5. the catadioptric submergence projection optical system of large-numerical aperture as claimed in claim 4, it is characterised in that: described the The 5th recessed speculum (5) in two reflection and transmissions mirror group (G2), the 6th recessed speculum (6), the 9th positive meniscus lens (9) First, the tenth positive meniscus lens (10) first, the tenth a piece of recessed speculum (11), the 12nd positive meniscus lens (12) First, the 13rd recessed speculum (13), the 14th positive meniscus lens (14) first be aspherical.

6. the catadioptric submergence projection optical system of large-numerical aperture as claimed in claim 1, it is characterised in that: described the Three set of lenses (G3) comprise nine lens, and wherein the 15th is biconvex lens (15), and the 16th is diverging meniscus lens (16), 17th is diverging meniscus lens (17), and the 18th is positive meniscus lens (18), and the 19th is positive meniscus lens (19), the 20 is negative lens (20), and the 20th is a piece of for biconvex lens (21), and the 22nd is positive meniscus lens (22), the 20th Three is biconvex lens (23).

7. the catadioptric submergence projection optical system of large-numerical aperture as claimed in claim 6, it is characterised in that: described the Second of second, the 16th diverging meniscus lens (16) of the 15th biconvex lens (15) in three set of lenses (G3), First of second, the 19th positive meniscus lens (19) of 17th diverging meniscus lens (17), the 20th negative lens (20) first, first of first, the 23rd biconvex lens (23) of the 20th a piece of biconvex lens (21) is Aspherical.

8. the catadioptric submergence projection optical system of large-numerical aperture as claimed in claim 1, it is characterised in that: described the Four set of lenses (G4) comprise five lens, and wherein the 25th is positive meniscus lens (25), and the 26th is that positive bent moon is saturating Mirror (26), the 27th is positive meniscus lens (27), and the 28th is positive meniscus lens (28), and the 29th is the most curved Moon lens (29).

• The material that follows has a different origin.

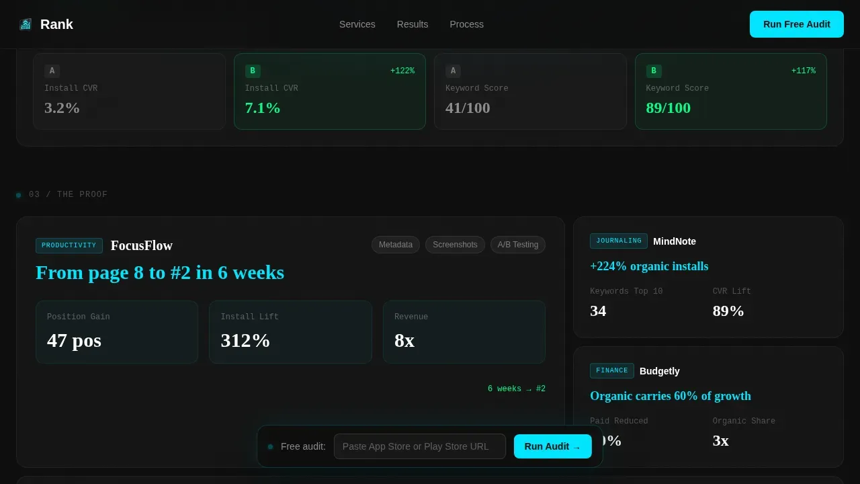Screen dimensions: 860x484
Task: Open the Process nav link
Action: 467,24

9. the catadioptric submergence projection optical system of large-numerical aperture as claimed in claim 8, it is characterised in that: described the Of second of the 25th positive meniscus lens (25), the 27th positive meniscus lens (27) in four set of lenses (G4) Second of two, the 28th positive meniscus lens (28) is aspherical.

10. the catadioptric submergence projection optical system of large-numerical aperture as claimed in claim 1, it is characterised in that: in system Medium between rear one side and image planes is high-index fluid, includes but not limited to deionized water.

The catadioptric submergence projection optical system of 11. large-numerical apertures as claimed in claim 1, it is characterised in that: described greatly The catadioptric submergence projection optical system of numerical aperture is doubly telecentric system.

The catadioptric submergence projection optical system of 12. large-numerical apertures as claimed in claim 1, it is characterised in that: described greatly The catadioptric submergence projection optical system of numerical aperture is applicable to deep ultraviolet lighting source, wavelength be 157nm, 193.3nm or The light source of 248nm.